The Vice-Rector for Science, Prof. Jacek Lipok, added that the most important purpose of the meeting was to
express gratitude for the effort that went into obtaining the degrees and
titles. “Without your efforts, without what you have already achieved, but also
without what lies ahead of you, without a certain prospect, it would be
impossible to reach the stage of scientific development we are at now. Thank you very much for that," concluded
Prof. Lipok.
Among those receiving congratulations were 16 professors and 32 holders of
postdoctoral degrees.
“The fact that we have received a congratulatory letter today is certainly a distinction for which we are very grateful,” said Prof. Ewa Piechurska-Kuciel from the UO Institute of Linguistics. But essentially, this is just a transitional stage for us. Each of us is probably in the midst of the ongoing work. We are finishing projects that we have already started, we are thinking about new ones or we are already starting them.”
She also emphasised that having a scientific title is, on the one hand, an
ennoblement and, on the other, a commitment to further work. Both in terms of
self-improvement and passing on knowledge and experience to graduates, doctoral
students, research teams, and students.
Our goal is to make our students better than we are,' said Prof. Piechurska-Kuciel. Whenever my
student does something that I never dreamed of doing, or jumps over my
knowledge at the current level, I think that this is the purpose of my life.
That's why I do what I do.
Prof. Sabina Kauf, Director of the
Institute of Management and Quality Sciences and Head of the Chair of Marketing
Logistics at the Faculty of Economics, found the scientific promotion to be a
culmination of her achievements to date, but also a challenge.
“Having obtained the title of professor, there is not much more we can do in
scientific terms. Naturally, we should still develop, work and conduct
research. But it will be certainly a somewhat different sort of work, one where
the challenge is not another promotion. So I hope that it will be, a creative
activity, full of interesting experiences, in which great satisfaction will be
the reward," concluded Prof. Kauf.
Adam Drosik, Ph.D., D.Litt., Assoc.
Professor at the UO, Dean of the Faculty of Political Science and Social
Communication, also acknowledged that congratulations received on February 2nd
were a certain summing up of the work that resulted in obtaining his
postdoctoral degree. “But it is also a challenge. Receiving the congratulatory letter from the
rector in such a distinguished group was also an opportunity to see the next
step that is to be taken to achieve the title of full professor. So it was also an encouragement to continue
working hard and taking on further academic challenges," said Prof. Drosik.

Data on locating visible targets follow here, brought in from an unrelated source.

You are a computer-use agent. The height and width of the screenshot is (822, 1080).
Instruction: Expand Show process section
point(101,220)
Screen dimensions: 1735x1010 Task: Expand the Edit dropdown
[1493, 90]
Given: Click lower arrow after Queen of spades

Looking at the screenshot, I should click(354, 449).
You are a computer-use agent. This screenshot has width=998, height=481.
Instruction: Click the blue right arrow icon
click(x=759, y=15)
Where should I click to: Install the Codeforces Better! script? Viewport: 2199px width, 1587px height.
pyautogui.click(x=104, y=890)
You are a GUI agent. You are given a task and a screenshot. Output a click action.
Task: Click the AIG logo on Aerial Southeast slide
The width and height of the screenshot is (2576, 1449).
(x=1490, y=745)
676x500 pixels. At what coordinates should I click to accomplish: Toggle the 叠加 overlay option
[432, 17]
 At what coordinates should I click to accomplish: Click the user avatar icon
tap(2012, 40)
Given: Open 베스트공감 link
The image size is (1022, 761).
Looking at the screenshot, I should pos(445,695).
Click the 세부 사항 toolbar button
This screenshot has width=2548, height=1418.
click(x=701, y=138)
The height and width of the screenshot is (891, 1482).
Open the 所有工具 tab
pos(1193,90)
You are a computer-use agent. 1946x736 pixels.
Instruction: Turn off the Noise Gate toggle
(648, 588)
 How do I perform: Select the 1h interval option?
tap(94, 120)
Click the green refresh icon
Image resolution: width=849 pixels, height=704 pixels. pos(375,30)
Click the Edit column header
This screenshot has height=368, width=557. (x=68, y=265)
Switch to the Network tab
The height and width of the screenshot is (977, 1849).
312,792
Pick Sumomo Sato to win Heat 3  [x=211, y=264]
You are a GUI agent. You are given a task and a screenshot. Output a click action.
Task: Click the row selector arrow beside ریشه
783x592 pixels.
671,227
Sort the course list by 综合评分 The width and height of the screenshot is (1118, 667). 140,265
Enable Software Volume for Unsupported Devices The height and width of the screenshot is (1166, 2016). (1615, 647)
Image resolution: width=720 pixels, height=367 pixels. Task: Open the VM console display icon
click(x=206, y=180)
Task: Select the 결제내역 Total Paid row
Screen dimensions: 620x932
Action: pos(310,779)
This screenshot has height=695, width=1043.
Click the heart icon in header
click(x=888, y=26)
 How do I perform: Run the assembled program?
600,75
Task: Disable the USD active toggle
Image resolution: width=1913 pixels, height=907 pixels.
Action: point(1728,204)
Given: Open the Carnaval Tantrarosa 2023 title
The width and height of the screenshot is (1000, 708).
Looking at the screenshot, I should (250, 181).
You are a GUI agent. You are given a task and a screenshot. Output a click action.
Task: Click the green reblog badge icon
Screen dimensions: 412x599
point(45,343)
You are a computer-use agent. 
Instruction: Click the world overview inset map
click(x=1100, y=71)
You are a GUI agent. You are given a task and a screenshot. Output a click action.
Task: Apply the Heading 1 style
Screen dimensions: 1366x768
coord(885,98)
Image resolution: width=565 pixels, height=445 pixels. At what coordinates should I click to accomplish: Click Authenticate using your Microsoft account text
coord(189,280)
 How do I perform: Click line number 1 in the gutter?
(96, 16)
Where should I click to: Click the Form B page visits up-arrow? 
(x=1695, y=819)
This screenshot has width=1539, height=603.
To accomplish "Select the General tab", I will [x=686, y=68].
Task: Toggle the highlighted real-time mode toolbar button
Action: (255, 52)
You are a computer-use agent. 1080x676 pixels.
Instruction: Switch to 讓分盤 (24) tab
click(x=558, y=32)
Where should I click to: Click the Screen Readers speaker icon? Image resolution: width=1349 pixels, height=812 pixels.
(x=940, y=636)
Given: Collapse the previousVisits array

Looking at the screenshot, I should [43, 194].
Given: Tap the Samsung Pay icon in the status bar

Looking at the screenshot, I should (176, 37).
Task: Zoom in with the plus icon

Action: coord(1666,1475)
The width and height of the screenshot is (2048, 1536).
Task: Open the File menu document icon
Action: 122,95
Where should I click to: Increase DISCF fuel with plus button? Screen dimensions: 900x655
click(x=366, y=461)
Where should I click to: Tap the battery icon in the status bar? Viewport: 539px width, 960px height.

When asked what advice he would give to those thinking of becoming professionally involved in the world of science or taking their first steps in it, Prof. Drosik, said: “You have to work. Choose a direction of interest, namely have a broad research idea in mind, and then take small steps in that direction, realising yourself in subsequent activities and research Quoting Prof. Lipok, who recently said that there is no teaching without science, I would also add that there is no science without teaching. Our self-realisation in the scientific space should, and it does, give us the opportunity to share the results of our research, insights and reflections with students. This is what the university is all about. Education must stem precisely from this research space.”